About the Workshop (originally planned in 2020)

Forschungszentrum Jülich (FZJ), together with the Georgian partner universities (AUG, ISU, GTU, KIU and TSU), in close coordination with the Helmholtz Zentrum Dresden-Rossendorf e.V. (HZDR) and the GSI Helmholtzzentrum für Schwerionenforschung in Darmstadt, are planning the 9th Georgian-German School and Workshop in Basic Science (GGSWBS), in the framework of the Georgian-German Science Bridge (GGSB). The workshop will focus on the topic: "Heath as a Global Challenge: contributions by GGSB and its SMART|Labs". The original plan was to hold event in 2020 (September, 7- 12) but due to the well-known constraints on travel issues and related aspects of safely regulations (both in Georgia and Germany), was decided to postpone first to 2021, and now, the meeting will be held in Kutaisi (KIU) and Tbilisi (TSU), Georgia, during September 12 - 16, 2022.

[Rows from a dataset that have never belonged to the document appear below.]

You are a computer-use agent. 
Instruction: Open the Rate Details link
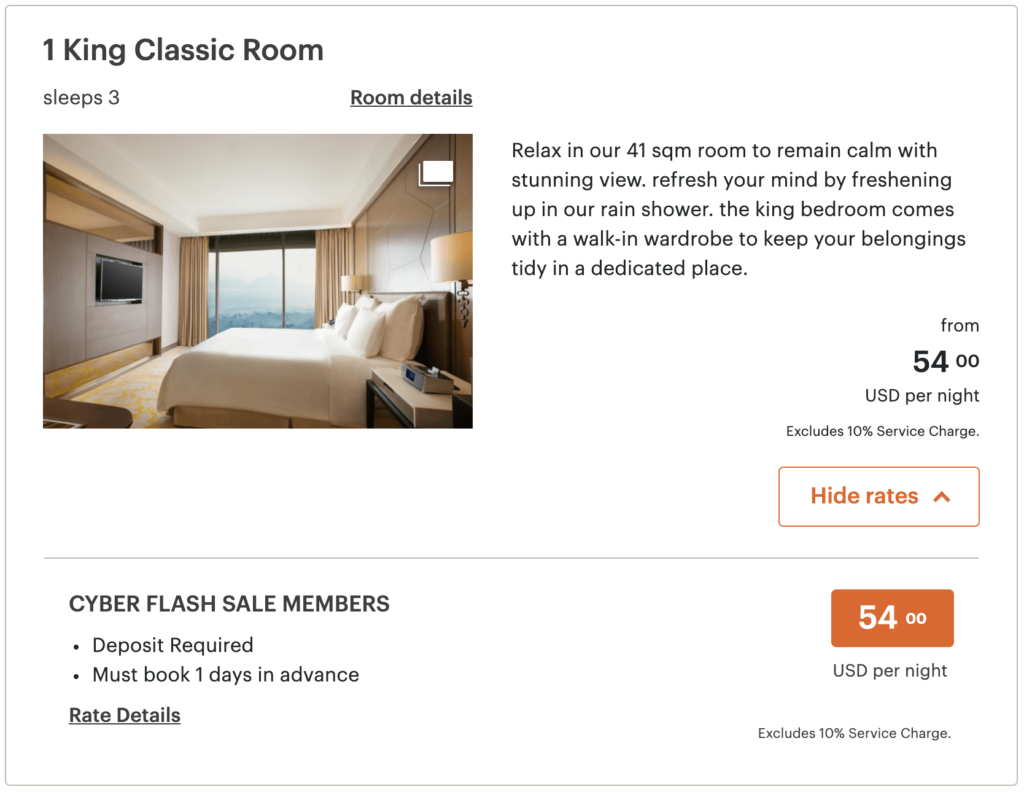click(125, 715)
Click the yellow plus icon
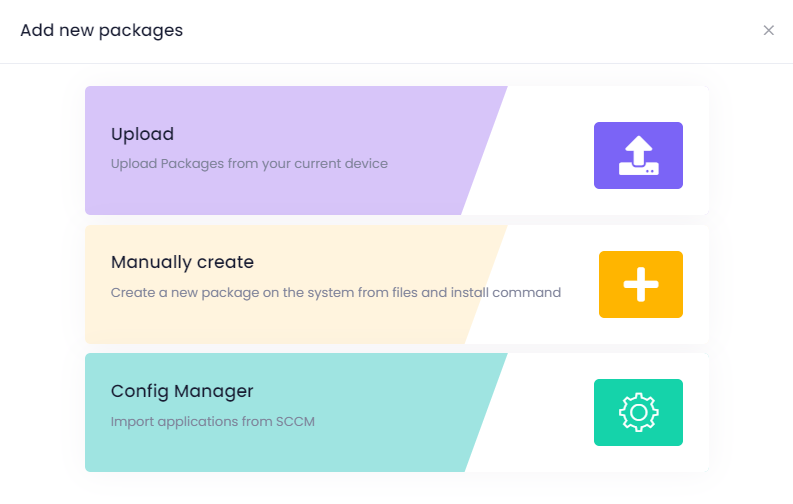The height and width of the screenshot is (504, 793). click(x=640, y=284)

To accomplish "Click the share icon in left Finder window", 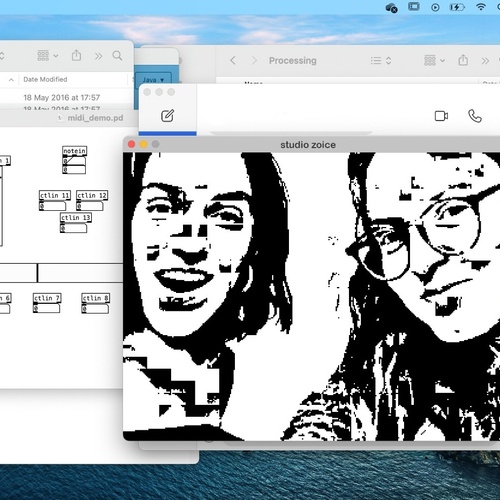I will (x=76, y=55).
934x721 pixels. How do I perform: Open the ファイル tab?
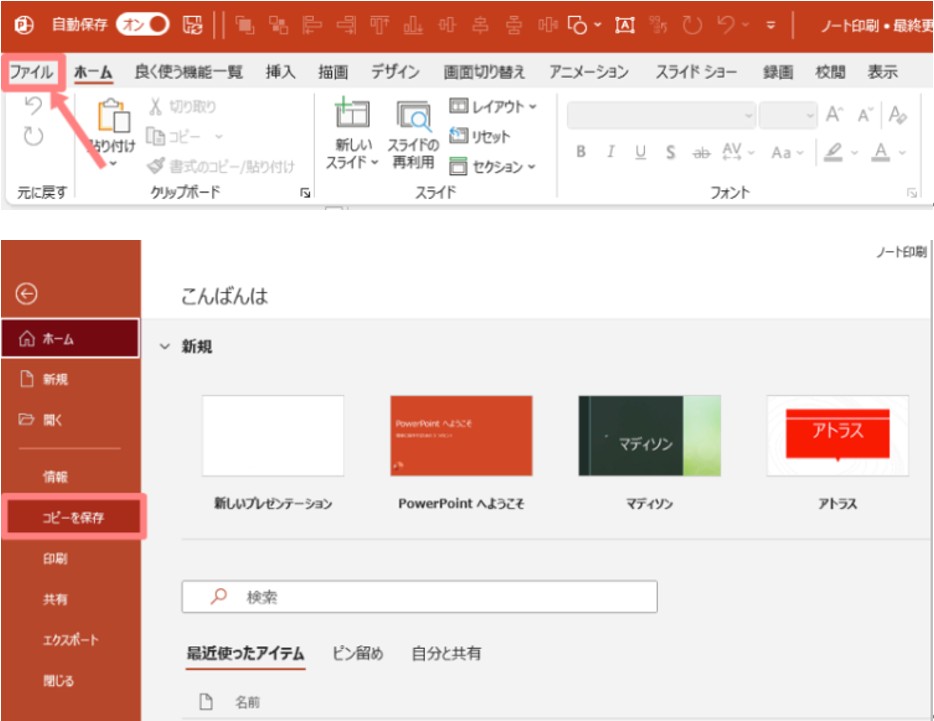[x=31, y=72]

For more than 20 years, the Helmholtz Research Centre in Jülich (FZJ) successfully cooperates with a consortium of Georgian Universities (TSU, GTU, ISU, and AUG). It started at the beginning of nineties with a collaboration between the Nuclear Physics Institute (IKP) of FZJ and a small group of TSU scientists (HEPI TSU), based on a joint research program at the COSY accelerator in Jülich. This international collaboration has been extended later by other FZJ institutes: Energy and Climate Research (IEK), Neuroscience and Medicine (INM), Bio- and Geo Sciences Research (IBG), and Electronics and Mechanical Engineering (ZEA). Recently from the Georgian side this cooperation was joined by the Kutaisi International University (KIU).

The Georgian-German Science Bridge (GGSB) comprises 3 pillars: (i) Education: Educational programs for Georgian students are pursued in form of various internship programs at FZJ and block-lectures in Georgia; (ii) Research: Georgian students together with their supervisors are actively involved in the diverse common research for their Master and PhD projects; (iii) Knowledge transfer: Reintegrating young, well trained Georgian scientists into the Georgian university structures by the foundation of so called SMART|Labs (SMART stands for Science, Medicine, Applied Research and Technology). Jülich and Georgia attach great importance to this possibility: with the support of the Georgian government (Ministry of Education and Science via the Shota Rustaveli National Science Foundation) two SMART|Lab's were established in the fields of Nuclear Physics (SMART|EDM_Lab) and Atmospheric Chemistry & Simulations (SMART|AtmoSim_Lab); Jülich has provided part of the scientific equipment.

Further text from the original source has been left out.